-- WHAT TO PRODUCE --
Could you rewrite the entries from the very beginning through the line containing "Describe the element at coordinates (9, 82)", swapping "Find the location of" for "Locate" and keeping everything else the same?

-- SUPPLIED DATA --
#####

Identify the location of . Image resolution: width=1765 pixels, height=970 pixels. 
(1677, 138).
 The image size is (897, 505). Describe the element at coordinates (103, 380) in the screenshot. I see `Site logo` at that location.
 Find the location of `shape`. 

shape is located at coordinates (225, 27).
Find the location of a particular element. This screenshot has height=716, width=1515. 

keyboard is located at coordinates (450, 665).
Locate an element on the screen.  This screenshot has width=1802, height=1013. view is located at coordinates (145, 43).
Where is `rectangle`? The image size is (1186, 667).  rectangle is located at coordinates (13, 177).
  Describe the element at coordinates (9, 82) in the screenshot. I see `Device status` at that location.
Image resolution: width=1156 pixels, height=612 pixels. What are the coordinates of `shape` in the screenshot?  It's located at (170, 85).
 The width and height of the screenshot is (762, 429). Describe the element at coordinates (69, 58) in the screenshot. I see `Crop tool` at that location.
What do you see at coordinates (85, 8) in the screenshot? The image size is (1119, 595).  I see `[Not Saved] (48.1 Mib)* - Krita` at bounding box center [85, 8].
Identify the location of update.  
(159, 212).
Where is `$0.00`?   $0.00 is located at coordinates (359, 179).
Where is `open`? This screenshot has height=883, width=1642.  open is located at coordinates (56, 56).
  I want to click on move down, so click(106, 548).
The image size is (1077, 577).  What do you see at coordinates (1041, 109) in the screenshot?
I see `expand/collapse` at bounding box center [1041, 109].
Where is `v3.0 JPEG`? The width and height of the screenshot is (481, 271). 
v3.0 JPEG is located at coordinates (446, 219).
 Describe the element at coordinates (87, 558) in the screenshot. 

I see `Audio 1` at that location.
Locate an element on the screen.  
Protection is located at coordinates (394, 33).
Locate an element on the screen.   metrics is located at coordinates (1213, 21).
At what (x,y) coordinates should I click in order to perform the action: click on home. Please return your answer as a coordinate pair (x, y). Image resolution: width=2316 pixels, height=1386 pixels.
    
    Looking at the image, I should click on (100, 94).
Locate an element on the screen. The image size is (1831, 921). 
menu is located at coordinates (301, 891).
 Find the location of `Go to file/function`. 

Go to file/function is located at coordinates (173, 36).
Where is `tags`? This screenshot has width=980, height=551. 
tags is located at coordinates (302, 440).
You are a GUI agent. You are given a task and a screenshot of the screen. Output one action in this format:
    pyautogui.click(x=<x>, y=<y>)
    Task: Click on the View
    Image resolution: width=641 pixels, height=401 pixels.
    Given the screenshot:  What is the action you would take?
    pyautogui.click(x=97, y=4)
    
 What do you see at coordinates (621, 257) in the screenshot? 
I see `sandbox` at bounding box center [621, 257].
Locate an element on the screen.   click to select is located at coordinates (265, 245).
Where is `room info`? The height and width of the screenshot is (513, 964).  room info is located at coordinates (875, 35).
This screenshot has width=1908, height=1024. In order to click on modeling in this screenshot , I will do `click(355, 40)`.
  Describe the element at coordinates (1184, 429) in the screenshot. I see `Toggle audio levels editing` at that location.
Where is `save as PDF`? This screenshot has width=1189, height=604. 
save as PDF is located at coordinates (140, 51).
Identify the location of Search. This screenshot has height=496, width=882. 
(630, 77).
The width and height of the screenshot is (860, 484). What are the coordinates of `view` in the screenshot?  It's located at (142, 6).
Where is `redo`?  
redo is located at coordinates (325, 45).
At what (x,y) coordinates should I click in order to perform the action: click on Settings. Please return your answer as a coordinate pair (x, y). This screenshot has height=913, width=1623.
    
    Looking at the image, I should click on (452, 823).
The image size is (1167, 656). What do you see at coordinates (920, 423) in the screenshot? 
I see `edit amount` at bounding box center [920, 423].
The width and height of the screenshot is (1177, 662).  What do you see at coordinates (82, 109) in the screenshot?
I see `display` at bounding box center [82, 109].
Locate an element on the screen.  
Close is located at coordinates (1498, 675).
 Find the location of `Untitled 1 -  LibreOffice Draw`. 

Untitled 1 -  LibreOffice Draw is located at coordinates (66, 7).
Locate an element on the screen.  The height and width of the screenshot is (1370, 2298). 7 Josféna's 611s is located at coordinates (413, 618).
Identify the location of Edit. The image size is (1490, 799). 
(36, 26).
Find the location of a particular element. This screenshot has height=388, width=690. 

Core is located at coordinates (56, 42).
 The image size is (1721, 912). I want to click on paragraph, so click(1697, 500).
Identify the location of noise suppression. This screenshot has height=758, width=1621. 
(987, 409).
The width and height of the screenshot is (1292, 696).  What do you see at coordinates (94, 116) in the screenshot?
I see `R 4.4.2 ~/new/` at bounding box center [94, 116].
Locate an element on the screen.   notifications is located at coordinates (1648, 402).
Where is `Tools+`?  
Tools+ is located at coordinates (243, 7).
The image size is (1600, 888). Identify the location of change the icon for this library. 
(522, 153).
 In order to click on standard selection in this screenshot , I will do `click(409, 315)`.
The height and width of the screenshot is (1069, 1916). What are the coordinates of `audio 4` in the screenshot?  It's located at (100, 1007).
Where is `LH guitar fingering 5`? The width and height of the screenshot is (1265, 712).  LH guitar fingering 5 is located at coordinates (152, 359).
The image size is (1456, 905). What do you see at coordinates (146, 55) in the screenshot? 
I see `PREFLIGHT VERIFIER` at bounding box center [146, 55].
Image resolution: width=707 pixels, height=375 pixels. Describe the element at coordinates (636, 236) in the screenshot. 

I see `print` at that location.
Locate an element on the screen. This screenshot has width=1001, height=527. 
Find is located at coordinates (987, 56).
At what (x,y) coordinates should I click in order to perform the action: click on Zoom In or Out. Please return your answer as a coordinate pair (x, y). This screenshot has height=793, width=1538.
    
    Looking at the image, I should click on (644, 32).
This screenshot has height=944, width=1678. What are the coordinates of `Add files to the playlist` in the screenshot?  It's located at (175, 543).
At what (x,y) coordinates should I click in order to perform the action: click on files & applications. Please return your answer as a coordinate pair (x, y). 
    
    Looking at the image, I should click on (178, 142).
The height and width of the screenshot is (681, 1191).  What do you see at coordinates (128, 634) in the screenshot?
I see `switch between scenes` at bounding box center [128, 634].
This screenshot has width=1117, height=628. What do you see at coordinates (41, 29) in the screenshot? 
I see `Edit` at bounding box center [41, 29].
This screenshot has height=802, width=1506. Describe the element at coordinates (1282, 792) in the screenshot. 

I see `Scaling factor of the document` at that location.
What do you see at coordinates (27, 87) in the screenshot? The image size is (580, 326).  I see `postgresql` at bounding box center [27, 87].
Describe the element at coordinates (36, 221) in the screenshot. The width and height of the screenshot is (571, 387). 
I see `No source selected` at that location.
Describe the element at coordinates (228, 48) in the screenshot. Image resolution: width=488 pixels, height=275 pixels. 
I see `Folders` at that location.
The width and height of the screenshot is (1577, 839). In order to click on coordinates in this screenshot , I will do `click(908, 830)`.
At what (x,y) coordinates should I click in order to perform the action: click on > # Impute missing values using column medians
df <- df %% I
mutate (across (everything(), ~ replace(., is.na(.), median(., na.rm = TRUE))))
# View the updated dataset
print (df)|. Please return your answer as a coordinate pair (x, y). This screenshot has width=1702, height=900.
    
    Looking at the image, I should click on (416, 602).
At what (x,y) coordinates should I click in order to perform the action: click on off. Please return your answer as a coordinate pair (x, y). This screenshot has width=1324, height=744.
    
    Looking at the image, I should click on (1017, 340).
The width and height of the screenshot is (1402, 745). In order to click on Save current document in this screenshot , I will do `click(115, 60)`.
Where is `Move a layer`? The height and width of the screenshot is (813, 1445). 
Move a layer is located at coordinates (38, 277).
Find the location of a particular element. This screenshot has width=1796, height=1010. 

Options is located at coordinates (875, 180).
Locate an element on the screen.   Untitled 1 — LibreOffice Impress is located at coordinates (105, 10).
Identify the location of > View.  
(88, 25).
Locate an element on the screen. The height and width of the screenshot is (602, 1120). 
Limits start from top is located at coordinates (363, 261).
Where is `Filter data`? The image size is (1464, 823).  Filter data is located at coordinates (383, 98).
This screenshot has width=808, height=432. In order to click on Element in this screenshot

#####

-- ANSWER TO THIS PROBLEM --
Identify the location of . Image resolution: width=1765 pixels, height=970 pixels. 
(1677, 138).
 The image size is (897, 505). Describe the element at coordinates (103, 380) in the screenshot. I see `Site logo` at that location.
 Locate `shape`. 

shape is located at coordinates (225, 27).
Locate a particular element. This screenshot has height=716, width=1515. 

keyboard is located at coordinates (450, 665).
Locate an element on the screen.  This screenshot has width=1802, height=1013. view is located at coordinates (145, 43).
Where is `rectangle`? The image size is (1186, 667).  rectangle is located at coordinates (13, 177).
  Describe the element at coordinates (9, 82) in the screenshot. I see `Device status` at that location.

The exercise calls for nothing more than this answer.